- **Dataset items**
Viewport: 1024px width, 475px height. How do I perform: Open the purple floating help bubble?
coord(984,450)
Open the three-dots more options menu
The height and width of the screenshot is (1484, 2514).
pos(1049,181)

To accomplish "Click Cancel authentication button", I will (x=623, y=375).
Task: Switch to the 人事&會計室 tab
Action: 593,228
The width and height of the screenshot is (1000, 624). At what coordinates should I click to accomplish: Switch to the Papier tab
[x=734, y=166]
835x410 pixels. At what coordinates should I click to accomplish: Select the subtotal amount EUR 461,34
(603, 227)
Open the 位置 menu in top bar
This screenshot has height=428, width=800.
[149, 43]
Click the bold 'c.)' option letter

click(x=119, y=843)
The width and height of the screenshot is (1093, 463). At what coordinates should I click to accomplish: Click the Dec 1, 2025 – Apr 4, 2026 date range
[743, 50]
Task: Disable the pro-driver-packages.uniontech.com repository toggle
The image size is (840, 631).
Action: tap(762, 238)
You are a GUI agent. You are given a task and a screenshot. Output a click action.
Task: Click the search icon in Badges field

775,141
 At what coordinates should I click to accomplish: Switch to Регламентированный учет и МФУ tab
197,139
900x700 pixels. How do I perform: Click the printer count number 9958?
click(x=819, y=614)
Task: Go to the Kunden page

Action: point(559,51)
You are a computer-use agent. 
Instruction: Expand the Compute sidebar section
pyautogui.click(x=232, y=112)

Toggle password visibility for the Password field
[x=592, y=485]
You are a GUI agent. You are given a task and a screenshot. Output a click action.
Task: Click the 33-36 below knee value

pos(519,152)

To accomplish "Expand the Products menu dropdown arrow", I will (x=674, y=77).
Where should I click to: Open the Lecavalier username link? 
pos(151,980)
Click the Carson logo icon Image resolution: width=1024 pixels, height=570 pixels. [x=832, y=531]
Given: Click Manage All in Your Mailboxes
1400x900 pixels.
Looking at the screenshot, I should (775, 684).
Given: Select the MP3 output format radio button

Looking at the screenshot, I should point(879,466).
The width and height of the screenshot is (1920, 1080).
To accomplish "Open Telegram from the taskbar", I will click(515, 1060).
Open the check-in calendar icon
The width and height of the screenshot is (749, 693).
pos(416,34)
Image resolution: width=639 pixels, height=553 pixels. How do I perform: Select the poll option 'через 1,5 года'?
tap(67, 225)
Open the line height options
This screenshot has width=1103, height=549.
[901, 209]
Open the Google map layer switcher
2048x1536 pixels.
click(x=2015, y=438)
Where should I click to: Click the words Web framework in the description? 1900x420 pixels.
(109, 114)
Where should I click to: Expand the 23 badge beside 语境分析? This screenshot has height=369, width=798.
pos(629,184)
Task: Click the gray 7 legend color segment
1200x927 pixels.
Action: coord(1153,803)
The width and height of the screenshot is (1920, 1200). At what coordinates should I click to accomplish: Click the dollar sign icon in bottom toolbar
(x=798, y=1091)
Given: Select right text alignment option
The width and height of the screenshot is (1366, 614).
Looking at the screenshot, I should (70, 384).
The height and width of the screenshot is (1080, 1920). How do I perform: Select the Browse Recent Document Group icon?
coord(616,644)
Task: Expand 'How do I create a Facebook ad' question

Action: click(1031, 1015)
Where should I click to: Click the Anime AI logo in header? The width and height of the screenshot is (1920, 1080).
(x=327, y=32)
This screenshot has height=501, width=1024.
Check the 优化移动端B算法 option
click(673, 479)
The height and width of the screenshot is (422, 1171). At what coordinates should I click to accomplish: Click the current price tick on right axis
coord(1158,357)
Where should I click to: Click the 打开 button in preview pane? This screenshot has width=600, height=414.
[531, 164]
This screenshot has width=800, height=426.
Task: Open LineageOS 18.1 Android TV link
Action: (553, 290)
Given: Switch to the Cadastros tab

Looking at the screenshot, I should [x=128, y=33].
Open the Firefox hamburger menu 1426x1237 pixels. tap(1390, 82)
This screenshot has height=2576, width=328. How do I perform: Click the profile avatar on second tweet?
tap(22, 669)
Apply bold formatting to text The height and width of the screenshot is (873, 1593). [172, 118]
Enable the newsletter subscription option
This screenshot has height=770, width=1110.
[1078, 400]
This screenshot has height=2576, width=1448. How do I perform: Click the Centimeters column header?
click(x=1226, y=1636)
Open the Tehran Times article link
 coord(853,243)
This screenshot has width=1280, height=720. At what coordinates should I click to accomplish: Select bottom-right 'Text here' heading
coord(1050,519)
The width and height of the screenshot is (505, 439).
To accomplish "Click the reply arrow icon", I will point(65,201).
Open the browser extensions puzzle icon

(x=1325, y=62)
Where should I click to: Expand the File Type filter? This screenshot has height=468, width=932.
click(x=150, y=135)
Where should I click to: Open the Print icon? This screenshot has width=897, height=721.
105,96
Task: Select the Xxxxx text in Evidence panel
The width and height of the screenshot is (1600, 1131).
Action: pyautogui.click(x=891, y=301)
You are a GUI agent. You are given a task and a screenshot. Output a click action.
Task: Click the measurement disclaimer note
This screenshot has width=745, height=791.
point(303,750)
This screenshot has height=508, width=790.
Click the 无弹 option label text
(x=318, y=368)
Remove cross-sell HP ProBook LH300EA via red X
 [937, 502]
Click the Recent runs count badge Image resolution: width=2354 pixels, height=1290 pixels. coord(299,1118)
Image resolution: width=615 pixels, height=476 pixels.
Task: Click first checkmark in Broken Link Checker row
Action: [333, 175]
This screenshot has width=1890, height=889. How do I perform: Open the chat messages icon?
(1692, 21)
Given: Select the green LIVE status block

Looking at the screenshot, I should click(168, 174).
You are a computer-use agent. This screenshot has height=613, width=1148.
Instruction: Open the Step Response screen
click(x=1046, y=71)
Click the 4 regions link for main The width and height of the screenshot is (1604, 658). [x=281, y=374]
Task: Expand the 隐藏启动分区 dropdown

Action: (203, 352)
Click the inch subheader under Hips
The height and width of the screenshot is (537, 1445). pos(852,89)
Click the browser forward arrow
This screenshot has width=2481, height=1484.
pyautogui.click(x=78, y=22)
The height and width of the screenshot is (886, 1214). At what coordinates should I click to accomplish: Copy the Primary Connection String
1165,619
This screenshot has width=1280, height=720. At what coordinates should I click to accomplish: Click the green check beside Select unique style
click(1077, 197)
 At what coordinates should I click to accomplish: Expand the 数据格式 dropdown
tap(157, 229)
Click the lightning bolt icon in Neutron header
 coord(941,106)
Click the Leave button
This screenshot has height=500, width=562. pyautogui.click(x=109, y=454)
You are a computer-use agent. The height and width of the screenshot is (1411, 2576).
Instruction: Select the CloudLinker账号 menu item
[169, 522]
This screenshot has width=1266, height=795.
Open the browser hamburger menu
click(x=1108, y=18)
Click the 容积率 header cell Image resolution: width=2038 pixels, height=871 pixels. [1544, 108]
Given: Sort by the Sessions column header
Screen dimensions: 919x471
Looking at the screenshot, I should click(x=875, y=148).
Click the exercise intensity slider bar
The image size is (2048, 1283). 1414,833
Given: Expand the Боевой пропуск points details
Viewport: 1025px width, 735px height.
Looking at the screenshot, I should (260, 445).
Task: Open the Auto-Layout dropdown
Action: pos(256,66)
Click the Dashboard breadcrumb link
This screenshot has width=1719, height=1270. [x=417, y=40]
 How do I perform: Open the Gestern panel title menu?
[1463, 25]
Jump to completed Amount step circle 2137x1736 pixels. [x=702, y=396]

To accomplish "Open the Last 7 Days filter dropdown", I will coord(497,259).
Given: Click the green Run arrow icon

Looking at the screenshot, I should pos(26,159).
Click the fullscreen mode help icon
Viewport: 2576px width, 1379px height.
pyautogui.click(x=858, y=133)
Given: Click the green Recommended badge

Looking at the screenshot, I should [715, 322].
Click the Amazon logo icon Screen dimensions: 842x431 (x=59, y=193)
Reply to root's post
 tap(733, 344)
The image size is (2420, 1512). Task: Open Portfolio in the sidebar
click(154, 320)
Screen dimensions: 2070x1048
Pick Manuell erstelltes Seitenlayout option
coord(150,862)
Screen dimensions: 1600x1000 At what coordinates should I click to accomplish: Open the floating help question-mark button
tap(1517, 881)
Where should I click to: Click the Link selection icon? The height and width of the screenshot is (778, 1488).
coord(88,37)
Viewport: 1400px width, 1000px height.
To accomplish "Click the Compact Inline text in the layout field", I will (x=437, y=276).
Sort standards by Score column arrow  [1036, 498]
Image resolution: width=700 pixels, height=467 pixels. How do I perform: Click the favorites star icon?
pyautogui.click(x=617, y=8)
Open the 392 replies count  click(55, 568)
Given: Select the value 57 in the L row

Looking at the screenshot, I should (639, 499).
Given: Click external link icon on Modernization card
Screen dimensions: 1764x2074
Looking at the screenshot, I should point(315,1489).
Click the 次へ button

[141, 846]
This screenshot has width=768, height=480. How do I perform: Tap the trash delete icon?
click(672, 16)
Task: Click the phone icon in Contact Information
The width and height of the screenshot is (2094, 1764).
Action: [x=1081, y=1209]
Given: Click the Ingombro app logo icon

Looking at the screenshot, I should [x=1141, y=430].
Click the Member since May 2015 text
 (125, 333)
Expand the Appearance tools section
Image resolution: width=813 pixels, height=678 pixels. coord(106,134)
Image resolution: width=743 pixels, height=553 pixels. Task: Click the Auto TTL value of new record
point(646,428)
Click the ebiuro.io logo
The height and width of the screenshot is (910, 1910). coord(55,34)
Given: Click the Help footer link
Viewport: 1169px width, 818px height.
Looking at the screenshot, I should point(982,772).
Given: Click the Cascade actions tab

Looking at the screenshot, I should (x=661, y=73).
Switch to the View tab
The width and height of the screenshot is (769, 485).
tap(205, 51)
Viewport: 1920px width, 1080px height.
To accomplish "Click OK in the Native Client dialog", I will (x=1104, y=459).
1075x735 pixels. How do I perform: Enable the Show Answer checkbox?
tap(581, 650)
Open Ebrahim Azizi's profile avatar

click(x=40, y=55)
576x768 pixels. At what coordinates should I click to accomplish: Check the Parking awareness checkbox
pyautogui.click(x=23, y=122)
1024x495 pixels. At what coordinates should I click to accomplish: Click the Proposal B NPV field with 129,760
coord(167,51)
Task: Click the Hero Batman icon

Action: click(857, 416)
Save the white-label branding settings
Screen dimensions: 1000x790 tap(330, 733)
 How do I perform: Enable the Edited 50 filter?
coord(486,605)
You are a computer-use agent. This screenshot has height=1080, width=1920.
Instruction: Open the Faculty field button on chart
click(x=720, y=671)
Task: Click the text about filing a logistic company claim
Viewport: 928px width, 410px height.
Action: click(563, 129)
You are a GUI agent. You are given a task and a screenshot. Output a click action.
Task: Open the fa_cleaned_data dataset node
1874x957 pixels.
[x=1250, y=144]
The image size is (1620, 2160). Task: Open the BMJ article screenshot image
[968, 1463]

- **Required task**
Reproduce verbatim every line of the items, starting with the line containing "Given: Click the Cascade actions tab" and continuing down to the line containing "tap(205, 51)", including both of those lines.

- **Full solution**
Given: Click the Cascade actions tab

Looking at the screenshot, I should (x=661, y=73).
Switch to the View tab
The width and height of the screenshot is (769, 485).
tap(205, 51)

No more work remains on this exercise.